Spells with "container" Targets, including Circle, Room, Structure, and Boundary, can work in one of two ways.

First, they can affect any valid target within the Target container at the time of casting, and continue to affect those targets even if they leave the original Target area, for as long as the spell lasts. It does not affect anything that enters the Target container later, even if the spell is still in effect.

Second, they can affect any valid target within the Target container during the spell's period of effect. In this case, a valid target that leaves the container ceases to be affected by the spell, and a valid target that enters (or re-enters) the container is affected, until it leaves or the spell expires.

The way that a particular spell works is fixed when it is designed, and cannot be changed by the casting magus, although a spell working in one way is similar to a spell that is identical apart from working in the other, and so knowledge of one gives a bonus to inventing the other.

For example, a spell to put pink dots on people's foreheads with Target: Room and Duration: Moon could work in two ways. In the version that works in the first way, everyone in the room (on whom the spell Penetrates) at the time of casting gets a pink dot on their forehead, and this pink dot remains on their forehead until the new moon and full moon have both set. In the version that works in the second way, anyone who is inside the room (on whom the spell Penetrates) until the new moon and full moon have both set gets a pink dot on their forehead, even if they were not in the room when the spell was cast. When they leave the room, the pink dot disappears, although it reappears if they go back into the room. These two versions are two different spells, and a maga who wants to cast both (and cannot reliably cast them spontaneously) needs to create two spells.

If the container ceases to exist as a container before the spell duration ends, the effect depends on the type of spell. If it is of the second type, the spell ends when the container ceases to exist. For example, removing the roof and one wall of a Room would mean that there was no longer a Room, as would placing a wall down the middle of the room. If it is of the first type, the spell is unaffected, unless the Target is Circle, in which case it ends when the circle is broken.
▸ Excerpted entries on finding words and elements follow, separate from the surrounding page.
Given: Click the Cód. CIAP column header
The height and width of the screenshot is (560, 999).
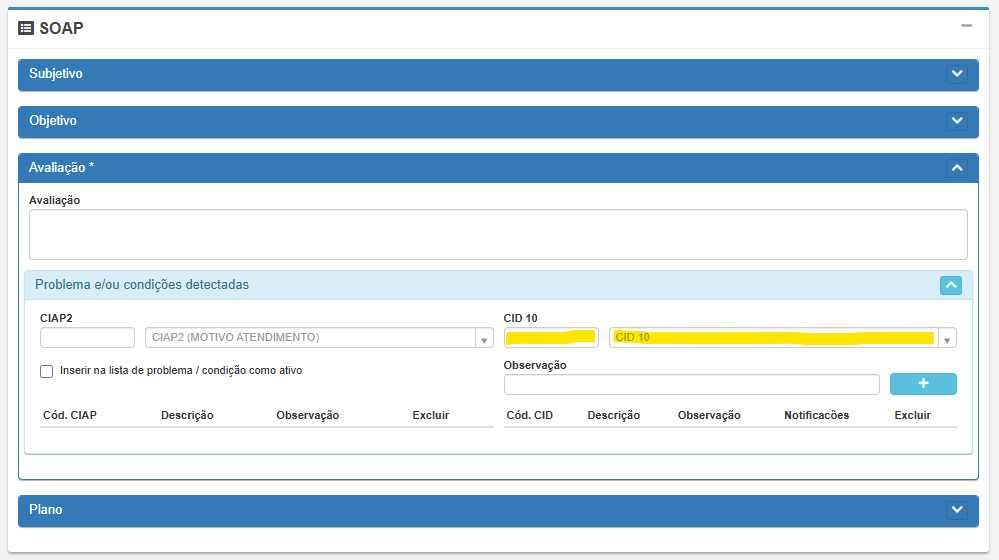Looking at the screenshot, I should [69, 415].

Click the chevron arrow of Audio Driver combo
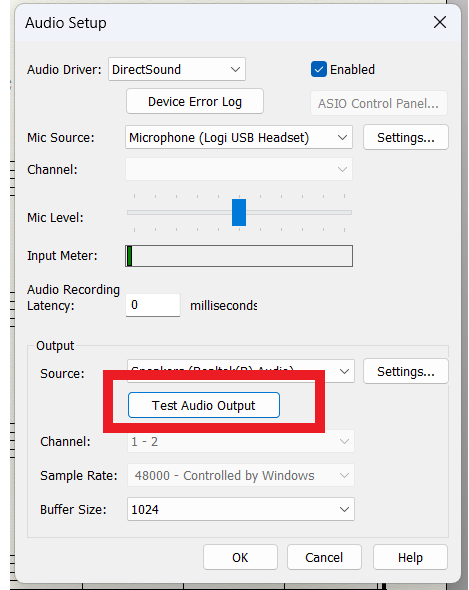click(236, 70)
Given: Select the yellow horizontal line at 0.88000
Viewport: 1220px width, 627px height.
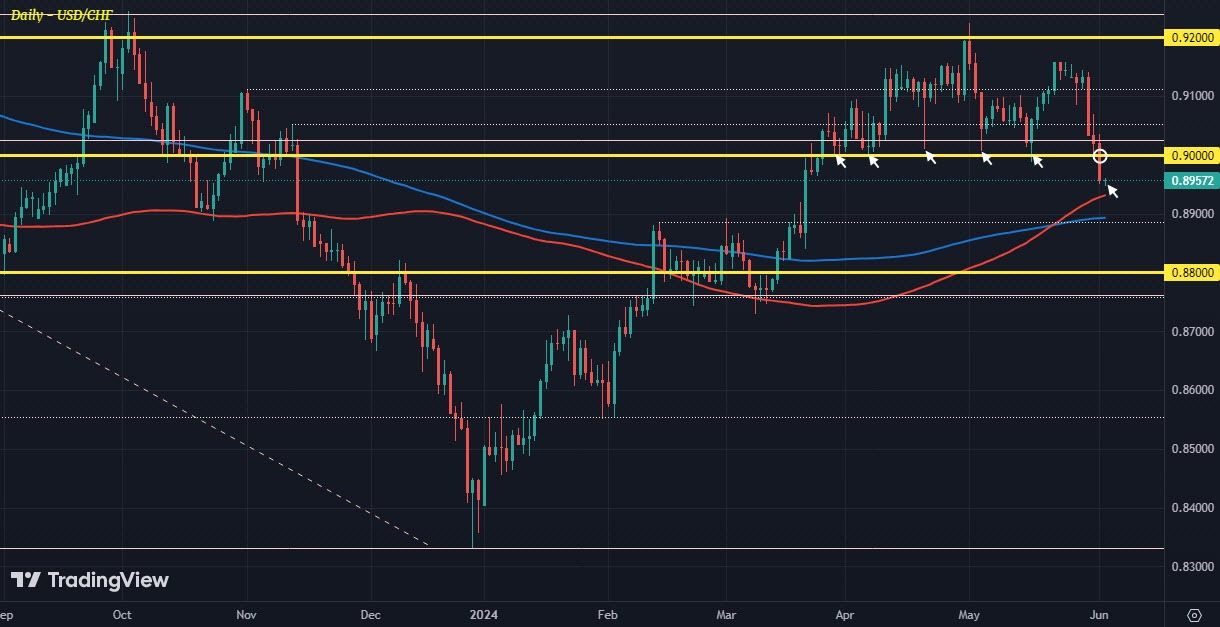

Most containers do not normally move, but they can. A Structure, for example, can be a ship. This is irrelevant to spells of the first type, which affect anything within the container at the time of casting, no matter what happens after that. Spells of the second type move with the container. Note that wards, including Aegis of the Hearth, are all of the first type, and target the interior of the container at the time of casting. If the container moves, part of it moves outside the ward. (Note also that, in Mythic Europe, the earth neither spins nor moves through space: things that do not move relative to the earth do not move at all.)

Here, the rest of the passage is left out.